Salah satu perubahan terbesar dari manusia adalah saat mereka bertransformasi menjadi orang tua. Dapat dikatakan menjadi orang tua adalah karir terpanjang selama hidup. Terlebih bagi perempuan saat menjadi seorang ibu, segalanya baru. Dari mulai bentuk tubuh yang baru baik saat hamil atau setelah melahirkan, lalu memiliki jabatan karir yang baru yaitu menjadi ibu, ditambah dengan merasa clueless akan ilmu mengasuh bayi.
Para perempuan juga cenderung menjadi lebih “over thinking” dari sebelumnya setelah menjadi ibu. “Besok anakku bisa jalan umur berapa ya?” “Kenapa berat badannya kok ga seperti berat badan bayi tetangga sih meski seumuran?” “Apakah kami mampu menyekolahkan anak ke tempat yang bagus?” dan lain sebagainya. Selain tenggelam dalam pikiran-pikiran yang berlebihan tadi, ada hal lain yang mungkin muncul namun kadang terlambat untuk diantisipasi oleh para orang tua. Hal tersebut bernama inner child.
Menurut Wikipedia, inner child adalah kepribadian seseorang yang dihasilkan dari pengalaman masa kanak-kanak, dapat disebut juga sisi kekanak-kanakan yang masih ada pada masa dewasa. Hal ini dikarenakan pengalaman masa lalu yang belum terselesaikan.

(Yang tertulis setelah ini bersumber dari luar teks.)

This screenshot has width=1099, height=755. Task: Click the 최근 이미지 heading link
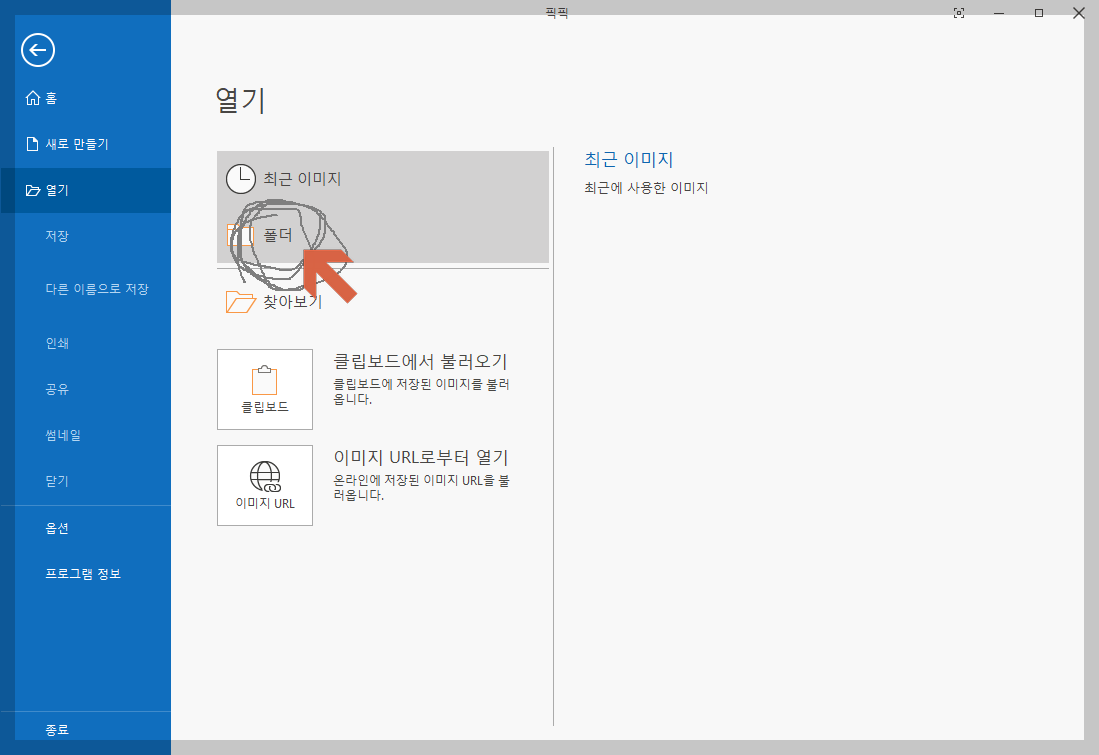630,159
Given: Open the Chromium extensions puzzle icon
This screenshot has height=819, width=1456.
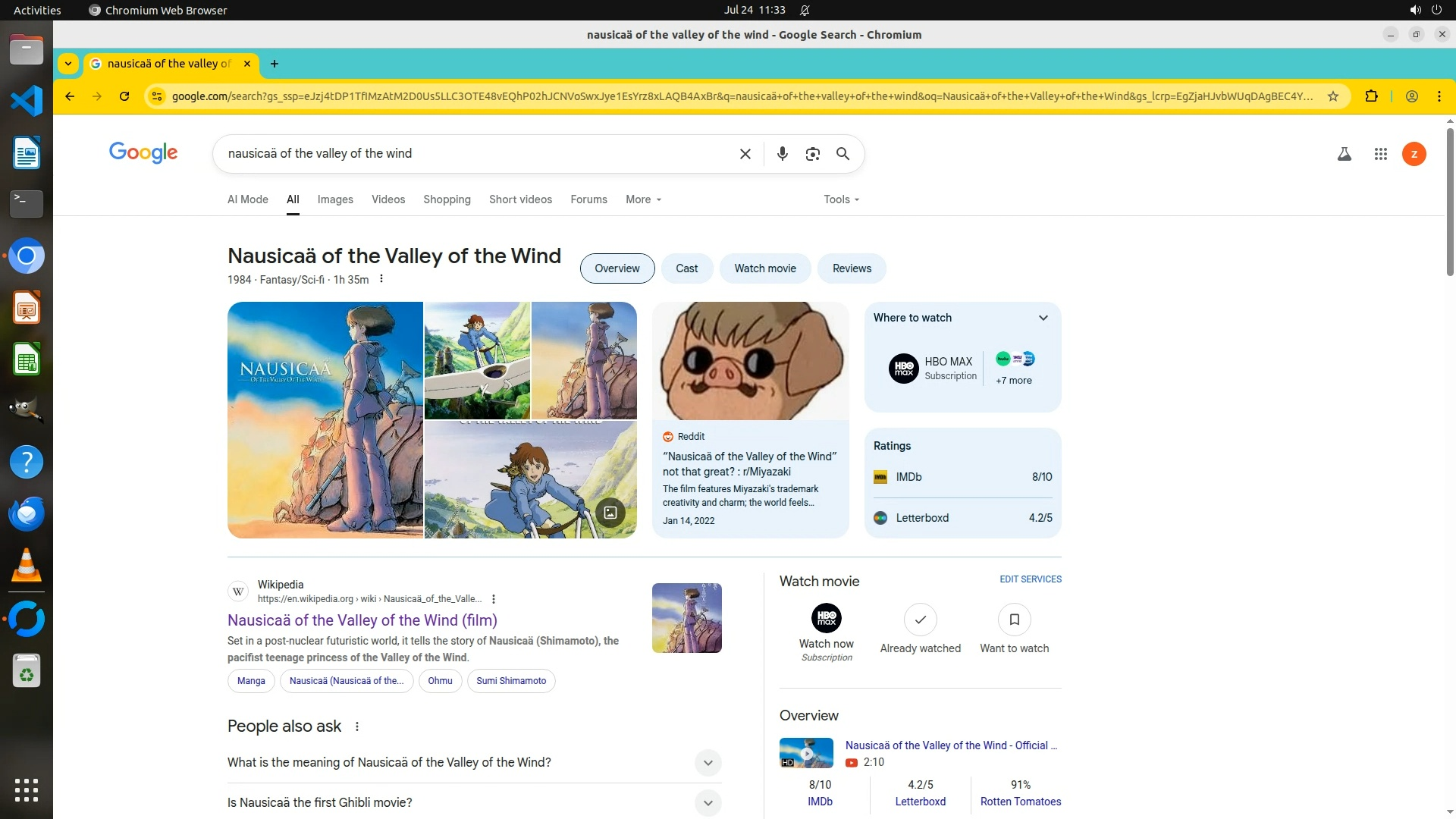Looking at the screenshot, I should click(x=1371, y=96).
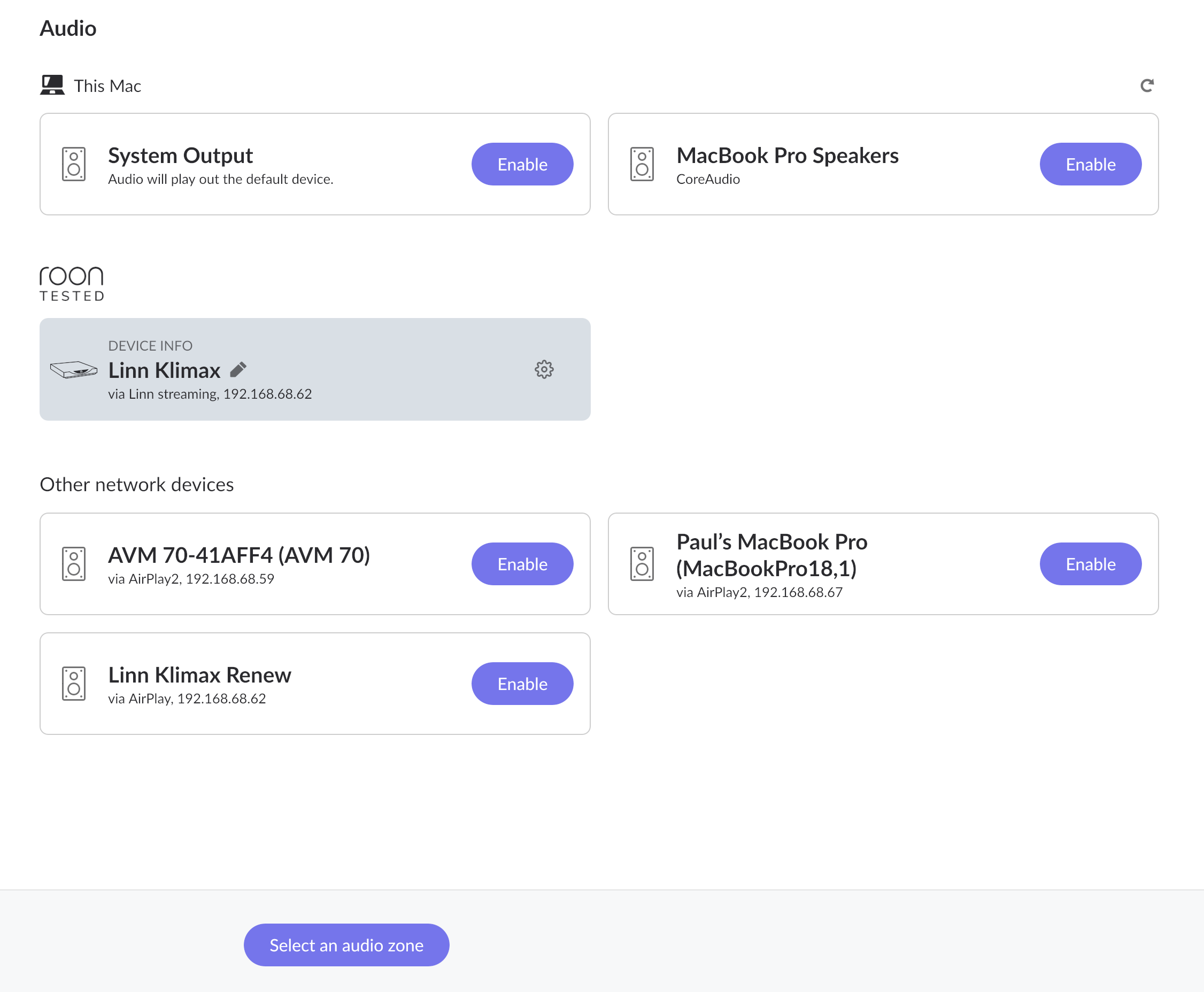Click the refresh devices icon
This screenshot has height=992, width=1204.
click(x=1146, y=86)
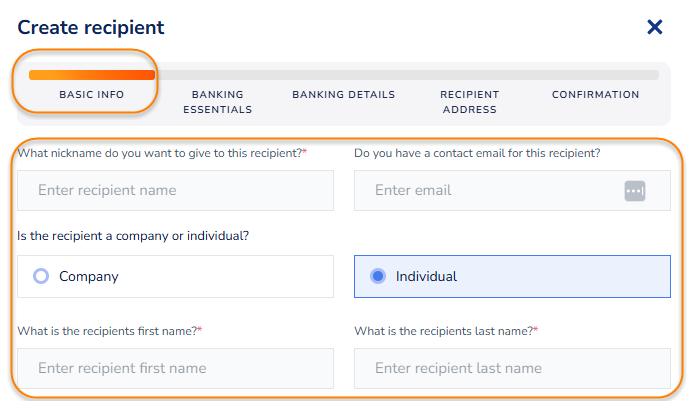Click into the Enter email field
The height and width of the screenshot is (401, 693).
point(490,190)
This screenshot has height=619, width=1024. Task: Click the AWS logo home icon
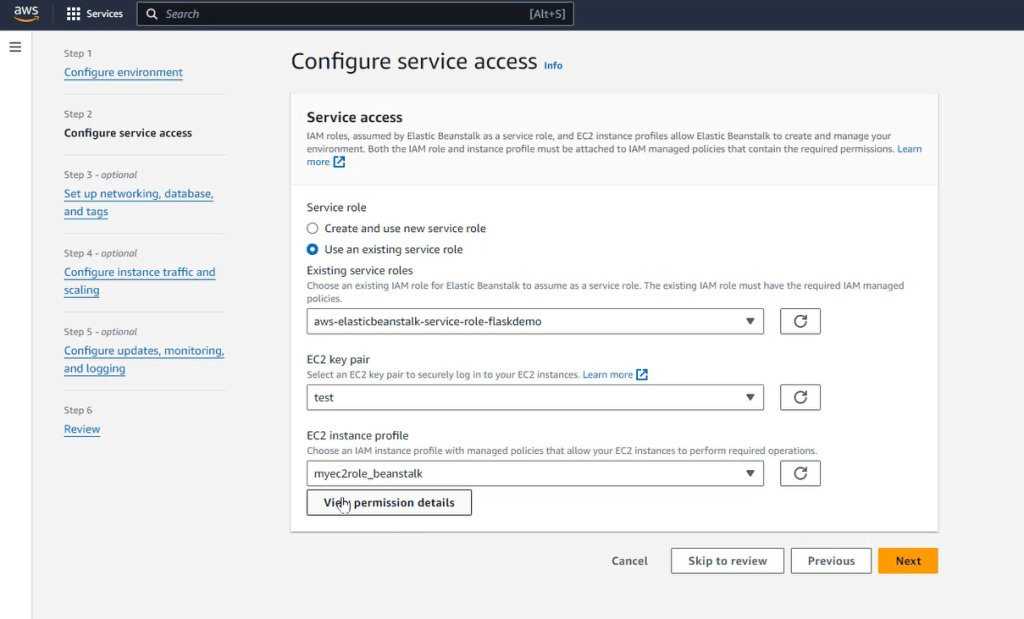point(26,14)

Ibaratnya seorang anak yang dimarahi oleh orang tua ketika menjatuhkan gelas, dan tanpa sengaja pecahan itu melukai kakinya. Luka pada kaki mungkin bisa disembuhkan dalam waktu singkat, namun luka yang diakibatkan oleh bentakan orangtua akan terus membekas pada jiwa anak tersebut dan terbawa hingga masa dewasa.
Inner child bisa muncul salah satunya karena pengasuhan masa lalu. Seperti misalnya, saat kecil kurang mendapat perhatian oleh orang tua karena sibuk bekerja, dibesarkan dalam kondisi keluarga yang broken home, atau mungkin pernah mengalami pelecehan seksual serta bahkan menjadi korban bencana alam. Banyak nilai-nilai pengasuhan yang kita alami saat kita kecil itu akan mempengaruhi cara kita dalam mengasuh anak.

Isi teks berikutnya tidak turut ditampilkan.